Afterwards we put the video into tracker without any problems. We did have some problems downloading tracker. Since I was the only one who already half downloaded it, for the others it did not work. We tried various things on mine but it would not work. However at the end of class it finally worked and we got it installed. Anyways when we inserted the video into tracker it was already the right way up. We then had to had to choose which throw we wanted to use; select the frame of interest. We looked at all the throws and the throw we selected was thrown the closes to the meter stick height and was the best throw. We started the frame right after it left my hand and the end of the frame was right before it came into Ali’s hand. The next step we had to do to proceed our investigation was to calibrate the video. We inserted a calibration stick. We had to do this so there is a measurement. Our calibration stick was 100 centimeters. We then pressed the button next to it to show the coordinate axis. We then dragged the center of the axis on the position where it has left my hand. We then pressed on the axis button again. We then had to create point mass to plot the data. We tracked the ball throughout the throw. We held down the shift key and pressed on the ball at every point. Afterwards we then proceeded with changing the y axis so our data is distance over time.

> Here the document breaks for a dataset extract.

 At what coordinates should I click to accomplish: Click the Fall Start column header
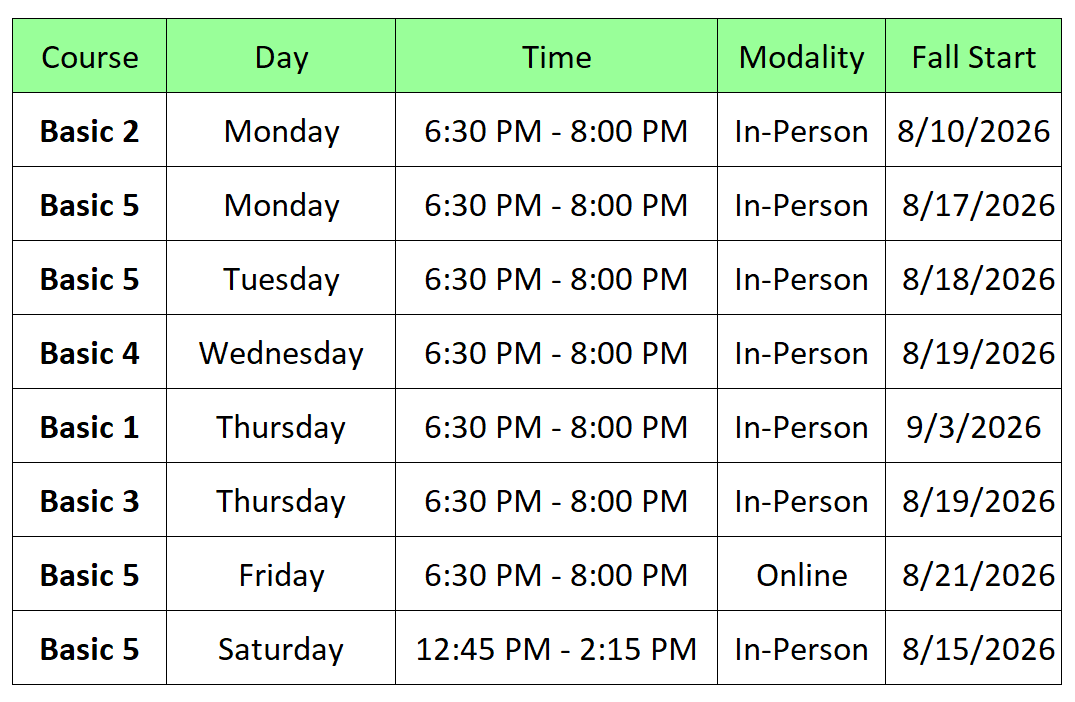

We then copied our time data and y data over into excel. In excel we had to change the data into numbers before we could transfer it onto desmos. When we put it into desmos we changed the x axis so the parabola was easier to see. We then proceeded which trying several formulas to find out the y intercept. All of them did not work. Afterwards we realized all the formulas were in a video on schoology. The formula we used to get the y axis was y1 ~ ax^21 + bx1 + c. The y intercept was -105.29. We continued on finding the vertex where the formula was y1 ~ a(x1 – h)^2 + k. The vertex was 0.52196, 44.427. We then proceeded on finding out the x intercept. We used the formula to find out the y intercept so the line of best fit would appear. We then pressed on where the line met the 0 and we got our data. Our x intercepts were 0.2376 ,0 and 0.8063, 0. The highest point that the ball travelled was 150 centimeters above the ground. The initial velocity of the ball was 7.72 m/s . When the height is 0.27 the velocity was 7.72 m/s. How we calculated it was 0.27 was the first data point when the ball left the hand. The initial velocity was given to us on tracker therefore we did not need to find it. The speed of the ball is 7.72 m/s.
The reason I know our solution is incorrect is by using the vertical motion formula as well as our quadratic formula solution: H(t)=-5t^2 + VoT + Ho. In order to get our answer I first have to substitute t in for 0. Look at the first post-it note for my calculation. However we had problems doing our last calculation, because the throw we chose was a negative throw meaning it went back. Therefore it was a negative in the square root. It would not let us do
the calculation. We had to change our calculation to make it positive.
Our solution to the problem is this. This is in the quadratic formula. The a is suppose to be as close to -5 as possible since it is -5t. However ours is -549. When we substitute in the values the answer us y = -549^2 + 573 – 105. However our answer is wrong, because our throw went in the wrong direction. Therefore when we substitute in the numbers it is unfactorizable. As well as the constant for gravity is wrong.
The real world application is that the quadratic formation we did is accurate, because if we have a program which calculates it how different is it to how we would calculate it. There are several real life aspects which change the throw; air resistant and the rotation of the ball.